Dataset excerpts
^^^^^^^^

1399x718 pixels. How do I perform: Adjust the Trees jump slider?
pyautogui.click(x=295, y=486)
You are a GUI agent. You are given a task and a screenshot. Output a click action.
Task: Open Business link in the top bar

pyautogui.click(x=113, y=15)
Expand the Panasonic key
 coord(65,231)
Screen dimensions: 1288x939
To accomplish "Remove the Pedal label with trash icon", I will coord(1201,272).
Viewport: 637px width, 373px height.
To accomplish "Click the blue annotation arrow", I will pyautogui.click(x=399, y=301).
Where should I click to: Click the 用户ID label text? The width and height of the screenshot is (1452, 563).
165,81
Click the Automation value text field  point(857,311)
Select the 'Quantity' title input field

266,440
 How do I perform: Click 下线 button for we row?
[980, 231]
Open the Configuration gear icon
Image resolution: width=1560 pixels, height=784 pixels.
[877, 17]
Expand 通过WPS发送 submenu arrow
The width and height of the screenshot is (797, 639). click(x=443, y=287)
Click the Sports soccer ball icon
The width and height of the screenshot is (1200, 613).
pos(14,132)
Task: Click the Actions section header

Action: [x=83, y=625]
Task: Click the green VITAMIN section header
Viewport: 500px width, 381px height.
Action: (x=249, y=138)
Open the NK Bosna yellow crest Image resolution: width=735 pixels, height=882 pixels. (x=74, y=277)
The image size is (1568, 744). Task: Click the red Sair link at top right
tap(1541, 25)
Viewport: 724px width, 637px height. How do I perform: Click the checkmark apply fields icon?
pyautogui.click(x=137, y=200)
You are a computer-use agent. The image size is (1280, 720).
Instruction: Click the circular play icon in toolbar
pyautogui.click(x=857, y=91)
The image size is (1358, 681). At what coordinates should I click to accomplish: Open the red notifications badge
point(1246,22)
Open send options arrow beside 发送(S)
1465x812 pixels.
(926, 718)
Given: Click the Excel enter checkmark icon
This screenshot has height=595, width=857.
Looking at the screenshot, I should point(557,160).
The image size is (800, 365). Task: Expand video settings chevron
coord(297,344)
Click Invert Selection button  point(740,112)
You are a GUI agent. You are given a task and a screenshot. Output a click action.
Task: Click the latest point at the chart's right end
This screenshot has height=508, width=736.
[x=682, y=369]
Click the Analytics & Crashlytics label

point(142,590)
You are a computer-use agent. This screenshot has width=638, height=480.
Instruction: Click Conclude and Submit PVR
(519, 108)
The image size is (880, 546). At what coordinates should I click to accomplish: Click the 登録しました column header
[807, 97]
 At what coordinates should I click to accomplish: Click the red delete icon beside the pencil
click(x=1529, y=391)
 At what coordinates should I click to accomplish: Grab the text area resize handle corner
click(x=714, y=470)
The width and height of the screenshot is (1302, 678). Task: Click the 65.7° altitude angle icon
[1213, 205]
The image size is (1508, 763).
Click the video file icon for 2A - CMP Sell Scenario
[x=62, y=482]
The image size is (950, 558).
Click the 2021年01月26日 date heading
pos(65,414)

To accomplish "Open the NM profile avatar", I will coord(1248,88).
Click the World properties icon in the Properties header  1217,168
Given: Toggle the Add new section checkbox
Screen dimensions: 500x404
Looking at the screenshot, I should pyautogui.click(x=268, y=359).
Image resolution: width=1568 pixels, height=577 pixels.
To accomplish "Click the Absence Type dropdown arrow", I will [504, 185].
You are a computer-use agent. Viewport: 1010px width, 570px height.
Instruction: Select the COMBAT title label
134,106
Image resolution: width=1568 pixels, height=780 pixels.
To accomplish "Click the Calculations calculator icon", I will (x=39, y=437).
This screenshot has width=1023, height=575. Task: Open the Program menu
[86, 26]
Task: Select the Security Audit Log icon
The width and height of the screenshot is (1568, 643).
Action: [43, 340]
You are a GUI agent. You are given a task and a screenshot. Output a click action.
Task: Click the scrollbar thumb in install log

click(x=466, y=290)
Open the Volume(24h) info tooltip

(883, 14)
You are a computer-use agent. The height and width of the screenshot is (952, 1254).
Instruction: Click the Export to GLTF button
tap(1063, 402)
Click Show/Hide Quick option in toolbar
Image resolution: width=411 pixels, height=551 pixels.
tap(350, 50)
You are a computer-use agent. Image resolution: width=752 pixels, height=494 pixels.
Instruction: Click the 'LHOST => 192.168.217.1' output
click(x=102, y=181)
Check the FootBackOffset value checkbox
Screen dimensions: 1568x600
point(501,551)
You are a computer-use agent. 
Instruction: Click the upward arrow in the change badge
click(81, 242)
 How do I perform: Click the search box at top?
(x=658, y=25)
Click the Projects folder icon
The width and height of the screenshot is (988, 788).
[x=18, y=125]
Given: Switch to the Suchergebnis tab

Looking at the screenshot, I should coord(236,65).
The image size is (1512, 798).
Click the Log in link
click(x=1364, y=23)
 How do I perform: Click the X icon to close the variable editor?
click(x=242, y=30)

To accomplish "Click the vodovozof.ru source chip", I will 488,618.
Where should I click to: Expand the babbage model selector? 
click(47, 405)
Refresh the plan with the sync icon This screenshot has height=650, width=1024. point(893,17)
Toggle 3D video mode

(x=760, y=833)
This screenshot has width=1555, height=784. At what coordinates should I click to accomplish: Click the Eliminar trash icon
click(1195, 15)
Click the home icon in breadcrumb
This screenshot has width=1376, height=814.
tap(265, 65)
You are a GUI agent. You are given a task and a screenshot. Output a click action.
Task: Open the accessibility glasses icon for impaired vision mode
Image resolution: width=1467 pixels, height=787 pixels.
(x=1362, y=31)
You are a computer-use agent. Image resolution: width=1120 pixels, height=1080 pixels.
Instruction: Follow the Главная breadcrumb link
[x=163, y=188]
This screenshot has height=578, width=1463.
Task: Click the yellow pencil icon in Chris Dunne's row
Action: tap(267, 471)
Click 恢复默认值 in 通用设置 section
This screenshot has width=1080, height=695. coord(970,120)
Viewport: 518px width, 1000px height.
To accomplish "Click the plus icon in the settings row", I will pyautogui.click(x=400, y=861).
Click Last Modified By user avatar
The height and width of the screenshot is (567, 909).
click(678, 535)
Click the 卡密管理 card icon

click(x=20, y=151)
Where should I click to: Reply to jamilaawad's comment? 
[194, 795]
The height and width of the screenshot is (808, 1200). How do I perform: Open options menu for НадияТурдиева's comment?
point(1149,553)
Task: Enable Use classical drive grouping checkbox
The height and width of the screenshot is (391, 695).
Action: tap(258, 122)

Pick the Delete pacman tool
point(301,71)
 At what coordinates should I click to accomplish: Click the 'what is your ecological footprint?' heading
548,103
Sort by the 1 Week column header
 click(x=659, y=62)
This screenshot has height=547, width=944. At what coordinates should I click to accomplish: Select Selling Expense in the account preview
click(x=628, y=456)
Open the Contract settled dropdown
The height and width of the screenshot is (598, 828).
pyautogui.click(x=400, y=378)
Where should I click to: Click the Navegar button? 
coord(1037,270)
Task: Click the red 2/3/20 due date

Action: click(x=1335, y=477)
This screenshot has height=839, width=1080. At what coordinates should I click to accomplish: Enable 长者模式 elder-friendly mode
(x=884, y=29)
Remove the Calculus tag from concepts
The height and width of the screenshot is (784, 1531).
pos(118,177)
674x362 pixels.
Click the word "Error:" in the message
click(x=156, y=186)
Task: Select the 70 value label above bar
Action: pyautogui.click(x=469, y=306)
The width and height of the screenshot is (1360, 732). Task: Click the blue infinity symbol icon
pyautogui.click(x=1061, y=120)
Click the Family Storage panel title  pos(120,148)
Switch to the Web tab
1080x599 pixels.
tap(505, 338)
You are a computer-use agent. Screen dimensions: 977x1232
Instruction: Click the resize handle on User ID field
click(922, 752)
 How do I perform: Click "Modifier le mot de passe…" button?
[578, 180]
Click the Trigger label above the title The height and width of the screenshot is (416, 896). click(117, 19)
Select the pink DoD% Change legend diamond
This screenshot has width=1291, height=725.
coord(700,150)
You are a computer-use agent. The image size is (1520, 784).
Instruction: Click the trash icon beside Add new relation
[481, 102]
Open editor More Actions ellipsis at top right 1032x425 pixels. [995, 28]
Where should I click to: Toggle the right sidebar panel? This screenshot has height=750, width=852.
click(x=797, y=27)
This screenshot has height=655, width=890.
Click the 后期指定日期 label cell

^^^^^^^^

#### [PROBLEM DESCRIPTION]
From the entries above, pull out each line that includes "computer".

#### [ANSWER AREA]
You are a computer-use agent. The image size is (1280, 720).
You are a computer-use agent. This screenshot has width=638, height=480.
You are a computer-use agent. Viewport: 1010px width, 570px height.
You are a computer-use agent. The height and width of the screenshot is (952, 1254).
You are a computer-use agent. Image resolution: width=752 pixels, height=494 pixels.
You are a computer-use agent. 
You are a computer-use agent. Image resolution: width=1120 pixels, height=1080 pixels.
You are a computer-use agent. Screen dimensions: 977x1232
You are a computer-use agent. The image size is (1520, 784).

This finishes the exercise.